In an April op-ed piece in the Washington Post timed to the Supreme Court's consideration of Arizona's anti-immigrant SB-1070, Los Angeles Archbishop Jose Gomez wrote that "I am deeply concerned about the human consequences if Arizona’s law is upheld....The Supreme Court decision in Arizona v. United States will mark a critical juncture in our nation’s immigration history. We will either maintain the direction which has made us a great nation or embark on a darker course that weakens and divides us. Let’s pray we choose the right path."
First, it would create a society that treats foreign–born men and women not as contributors to our American life, but as threats. The Arizona statute permits law enforcement officials to detain a person pursuant to a legal stop if they have a reasonable suspicion that the person is undocumented and the person cannot prove otherwise. This encourages a kind of racial “profiling” that is inconsistent with traditional American respect for human dignity and equality before the law. It opens every ethnic minority person to being targeted under even the slightest pretext — such as having a broken tail light. There is no way to tell from the color of a person’s skin whether or not he or she is “documented.” So inevitably, a law like this will cause confusion and injustices not only for undocumented persons, but for U.S. citizens and “legal” immigrants.

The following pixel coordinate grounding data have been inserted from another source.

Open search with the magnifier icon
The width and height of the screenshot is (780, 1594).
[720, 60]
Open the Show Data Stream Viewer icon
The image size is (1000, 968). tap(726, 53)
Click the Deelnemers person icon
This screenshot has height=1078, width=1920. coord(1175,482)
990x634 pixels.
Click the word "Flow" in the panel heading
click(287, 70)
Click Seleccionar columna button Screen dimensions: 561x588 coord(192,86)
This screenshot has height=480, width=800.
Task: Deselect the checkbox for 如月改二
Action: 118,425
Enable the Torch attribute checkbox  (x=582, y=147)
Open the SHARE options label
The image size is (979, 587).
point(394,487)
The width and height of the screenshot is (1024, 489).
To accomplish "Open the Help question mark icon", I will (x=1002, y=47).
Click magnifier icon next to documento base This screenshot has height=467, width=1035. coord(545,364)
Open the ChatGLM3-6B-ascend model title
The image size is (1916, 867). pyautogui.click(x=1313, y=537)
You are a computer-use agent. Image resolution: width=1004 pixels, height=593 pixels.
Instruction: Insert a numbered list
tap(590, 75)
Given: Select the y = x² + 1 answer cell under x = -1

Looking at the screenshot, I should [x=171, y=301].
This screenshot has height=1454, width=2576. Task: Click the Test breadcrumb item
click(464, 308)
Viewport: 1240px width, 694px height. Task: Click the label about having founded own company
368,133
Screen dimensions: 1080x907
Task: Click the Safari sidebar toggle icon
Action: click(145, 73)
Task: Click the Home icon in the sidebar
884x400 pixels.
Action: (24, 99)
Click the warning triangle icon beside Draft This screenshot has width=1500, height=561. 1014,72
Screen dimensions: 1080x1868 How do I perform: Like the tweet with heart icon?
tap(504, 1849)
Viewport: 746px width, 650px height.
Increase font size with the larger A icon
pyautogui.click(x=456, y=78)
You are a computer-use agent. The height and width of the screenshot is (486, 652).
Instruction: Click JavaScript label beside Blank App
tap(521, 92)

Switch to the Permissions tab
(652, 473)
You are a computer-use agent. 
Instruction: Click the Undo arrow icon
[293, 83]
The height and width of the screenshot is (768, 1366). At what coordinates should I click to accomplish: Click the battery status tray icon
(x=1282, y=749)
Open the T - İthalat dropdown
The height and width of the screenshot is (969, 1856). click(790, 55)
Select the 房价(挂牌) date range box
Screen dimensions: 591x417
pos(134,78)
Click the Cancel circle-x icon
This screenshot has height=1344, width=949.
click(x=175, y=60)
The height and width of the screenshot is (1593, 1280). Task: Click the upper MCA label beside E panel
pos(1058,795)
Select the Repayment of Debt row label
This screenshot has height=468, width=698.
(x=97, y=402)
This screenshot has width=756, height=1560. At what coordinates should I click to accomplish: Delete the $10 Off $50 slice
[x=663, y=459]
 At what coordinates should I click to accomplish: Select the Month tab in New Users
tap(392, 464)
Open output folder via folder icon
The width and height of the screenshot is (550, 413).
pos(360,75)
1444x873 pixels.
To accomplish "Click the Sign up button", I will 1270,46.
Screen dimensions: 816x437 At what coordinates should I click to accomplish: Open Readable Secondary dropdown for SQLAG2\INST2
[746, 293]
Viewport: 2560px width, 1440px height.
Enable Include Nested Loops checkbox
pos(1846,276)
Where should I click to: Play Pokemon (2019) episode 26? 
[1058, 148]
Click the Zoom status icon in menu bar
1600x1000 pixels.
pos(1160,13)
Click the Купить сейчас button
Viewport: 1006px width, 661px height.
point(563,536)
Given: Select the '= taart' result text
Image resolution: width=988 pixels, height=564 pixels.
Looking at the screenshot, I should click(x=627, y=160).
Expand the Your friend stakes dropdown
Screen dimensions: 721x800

Second, upholding the Arizona law would accelerate a disturbing anti-family tendency that we find in our nation’s current enforcement of immigration laws. In recent years, we have witnessed an alarming rise in the number of undocumented parents being seized and forcibly removed and separated from their U.S.-citizen children. Arizona-type laws will only increase the circumstances of a child waiting at home for a parent or parents to care for them, only to never have them arrive. We must retain a deep concern for innocent children and family unity in our immigration policy. If we don’t, we do more than disregard the futures of the 4 million innocent U.S. citizens children living with an undocumented parent or parents. To lose our abiding care for children and families in our law enforcement would signal a deep and unhealthy change in our American character.